# Opening a Compaq Presario C500



## eyesotd (Aug 12, 2009)

Hello,

This is a completely hardware related issue. I have had my Compaq Presario C500 laptop for a couple of years now, and I've noticed that it's getting pretty dusty. A computer store wanted to charge me $60 for just removing dust from the laptop, so I decided to do it myself. The problem is that for some reason I just can't open the casing of my laptop. I'm pretty computer literate, but I'm a bit unfamiliar with hardware. Here is a picture of the laptop that I will try to use to describe my problem.










I unplugged the laptop and removed the battery, of course. I then removed all the srews that I could see from the back casing [which you can't see from the picture]. While I could slightly open the sides of the casing, It wouldn't come off. After searching online, I read about a different laptop that had screws underneath a panel that is just above the keyboard and is below the screen hinges on the front side of the laptop. This seemed to be the case with my laptop as well, so I took off the panel [it's where you can see the power, wifi, and sound buttons] and I removed those screws as well.

The back casing opened up a bit more, since those screws were apparently attached to the back case, but still only slightly. I can't actually get to the fan. There seems to be at least something else at the bottom of the photograph, below the touchpad, where the laptop closes, and where the speakers are that is holding the casing together.

I've managed to only scratch a couple of things and not break anything so far, because I've put this back together and tried again several times, but I think I'm really stuck this time. I don't want to break anything. lol. Please help!

Thanks a lot,

Dave


----------



## Triple6 (Dec 26, 2002)

You really don't need to open it at all. Just buy a can of compressed air or use a compressor to blow out the fans and vents. If its dust, then taking the laptop is silly and unnecessary.


----------



## eyesotd (Aug 12, 2009)

Yes I have a can of compressed air. I guess I forgot to mention that. I have cleaned the grids that cover the air intake and outtake, and I have also blown the air into the fan through the grid, but the laptop still overheats. So, I think there is probably dust clumped or stuck in there. I think I do need to open it up. Thanks for the help.


----------



## Triple6 (Dec 26, 2002)

Ok, generally you have to remove every screw from the bottom of the laptop and any at he back of it as well. All drives and panels need to come of the bottom to reveal any hidden screws then the keyboard needs to come off as well and probably the piece between the keyboard and LCD panel needs to be popped off if its a separate piece as well.


----------



## eyesotd (Aug 12, 2009)

Yep, I have done that. I have removed the any panels that were there at the back and removed more screws hidden underneath, and I have also taken off the keyboard and the piece between it and the LCD panel, and taken those screws off underneath that panel as well. Is there anywhere else that I need to "pop off" per se?


----------



## Triple6 (Dec 26, 2002)

If you start to open up the laptop you should feel where there is still something holding it.


----------



## eyesotd (Aug 12, 2009)

Yes, I feel like there is still something towards the front of the laptop, like i mentioned in my first post.
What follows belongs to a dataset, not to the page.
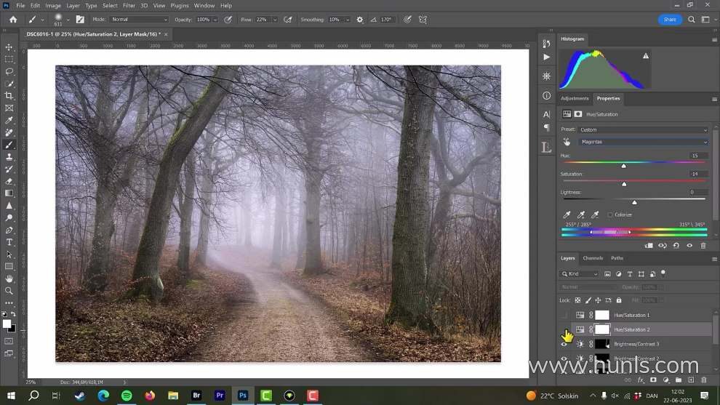Select the Move tool
720x405 pixels.
(x=9, y=47)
I think there is at least something else below the touch pad if you look at the picture, where the laptop closes, and where the speakers are located. But I don't see anywhere I can wedge a screwdriver into, and I'm hoping to not break my speakers. haha.


----------



## Triple6 (Dec 26, 2002)

See if this guide for the C300 is similar or the same for the C500: http://h10032.www1.hp.com/ctg/Manual/c00753552.pdf


----------



## eyesotd (Aug 12, 2009)

hmm... i think it's similar. I'll try following those instructions, and then I'll post an update. thanks.


----------



## eyesotd (Aug 12, 2009)

Sorry about the absence, I've been busy the last couple of weeks. I read through the PDF file in detail, and I think that that is my laptop pictured there, even though the model number is different. But according to that manual, I have to remove like 6 things before even being able to open up the back casing, including the screen, keyboard, and CD drive. 

Wow, it amazes me how stupidly the hardware of this laptop was designed. All that just to get to the fan? Is that normal?


----------



## Triple6 (Dec 26, 2002)

Yes, most laptops require very significant disassembly to get at many parts that you would think would be easily accessible.


----------



## eyesotd (Aug 12, 2009)

arg. youtube sure made it look easy. alright, well, thanks a ton for helping me out. i'll keep the instruction manual for future reference; it may come in handy sometime. 

thanks again!


----------